→ **ДОКУМЕНТ**:
# # # #
Блогер Игорь Лосик сидит в СИЗО уже 15 месяцев, три из них его судят за закрытыми дверями, а его жена Дарья все это время сидит под СИЗО. The Village Беларусь спросил у Дарьи, зачем она это делает, как складываются ее отношения с силовиками, которых, похоже, поставили за ней следить у СИЗО, и про «инстаграм-сериал» с участием бездонной ямы,  который Дарья снимает все эти месяцы.

— Сколько времени ты уже «живешь» под СИЗО?

— С 24 июня, то есть уже три месяца я тут нахожусь со вторника по пятницу. Я бы приходила и в остальные дни, но, к сожалению, в СИЗО в эти дни выходной.

— Зачем ты там?

— Я пообещала Игорю. Это было 27 мая, когда у нас с Игорем было единственное свидание. Он очень переживал, что суд будет закрытым. И я ему пообещала, что, если меня в суд не пустят, я буду сидеть под СИЗО.

О том, что суд действительно будет закрытым, стало известно еще до его начала, и я ехала в Гомель с осознанием, что буду проводить время под СИЗО, а не на заседаниях. В Гомеле снимаю квартиру.

Ну, и в целом для меня так спокойнее — я могу срочно что-то передать, перевести деньги и, если вдруг там что-то случится, я смогу быстрее отреагировать. Это дает чувство мнимого контроля.

— Как Игорь отреагировал на твое обещание?

— Он не отказался.

— Как сейчас проходит твой обычный СИЗО-день?

— Если погода позволяет, то все время, пока идет судебный процесс — примерно с часов 10 утра до 17 — я нахожусь у СИЗО на улице, а если дождь — в автомобиле. В это время параллельно решаю в телефоне какие-то свои дела. По вторникам и пятницам делаю передачи.

(На самом деле, будни Дарьи у СИЗО выглядят не так обыденно. Мы с интересом следили за драматическим сериалом в ее сторис, где яма на дороге у СИЗО в главной роли — The Village Беларусь).

— Дарья, расскажи, с чего начался «сериал» про яму в твоих сторис и что с ней сейчас.

— Яма не сдается! Летом на дороге возле СИЗО, где паркуются автомобили, появилась маленькая яма диаметром 10-15 сантиметров. Тогда в нее просто вставили веник прутьями вверх, видимо, чтобы машины не наезжали. Потом веник закономерно исчез, люди продолжили в этом месте парковаться, а яма начала увеличиваться в размерах. В нее начали засовывать самые разные другие предметы — ветки от дерева, палки. Однажды приехала газовая служба, собрали по этой яме целый консилиум. В итоге в нее снова засунули ветки деревьев, притащили знак «остановка запрещена» — он продержался неделю или две. А потом яма снова опустела и стала обычной зияющей дырой. Пару недель назад яму снова попытались обезопасить экстравагантным способом: засунули в нее палки и положили рядом кусок бордюра.
# # # #
→ **ИСХОДНЫЕ ДАННЫЕ**:
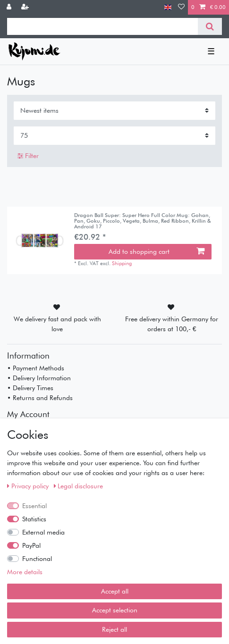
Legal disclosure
# # # #
→ **ЗАДАНИЕ 1**: Повторите фрагмент интервью начиная со слов «Ну, и в целом для» и далее вплоть до слов «чувство мнимого контроля.».
→ **ЗАДАНИЕ 2**: Перескажите в виде краткого списка абзац интервью, который начинается словами «Яма не сдается!», сохранив его основные факты.
→ **ЗАДАНИЕ 3**: Определите, соответствуют ли интервью следующие утверждения: (а) Дарья приходит к СИЗО каждый день, включая выходные; (б) Дарья снимает квартиру в Гомеле; (в) Игорь отказался от обещания Дарьи. Для каждого ответьте «да» или «нет» и приведите решающие слова интервью.

→ **РЕШЕНИЕ 1**:
Ну, и в целом для меня так спокойнее — я могу срочно что-то передать, перевести деньги и, если вдруг там что-то случится, я смогу быстрее отреагировать. Это дает чувство мнимого контроля.

→ **РЕШЕНИЕ 2**:
- Летом на дороге у СИЗО, где паркуются автомобили, появилась яма диаметром 10–15 сантиметров.
- Сначала в нее вставили веник прутьями вверх. Потом веник исчез, люди продолжали там парковаться, и яма стала расти.
- В яму засовывали разные предметы: ветки от дерева, палки.
- Однажды приезжала газовая служба. В итоге в яму снова засунули ветки и притащили знак «остановка запрещена», который продержался неделю или две.
- Потом яма снова опустела.
- Пару недель назад в нее опять засунули палки и положили рядом кусок бордюра.

→ **РЕШЕНИЕ 3**:
(а) Нет: «я тут нахожусь со вторника по пятницу. Я бы приходила и в остальные дни, но, к сожалению, в СИЗО в эти дни выходной».
(б) Да: «В Гомеле снимаю квартиру».
(в) Нет: «Он не отказался».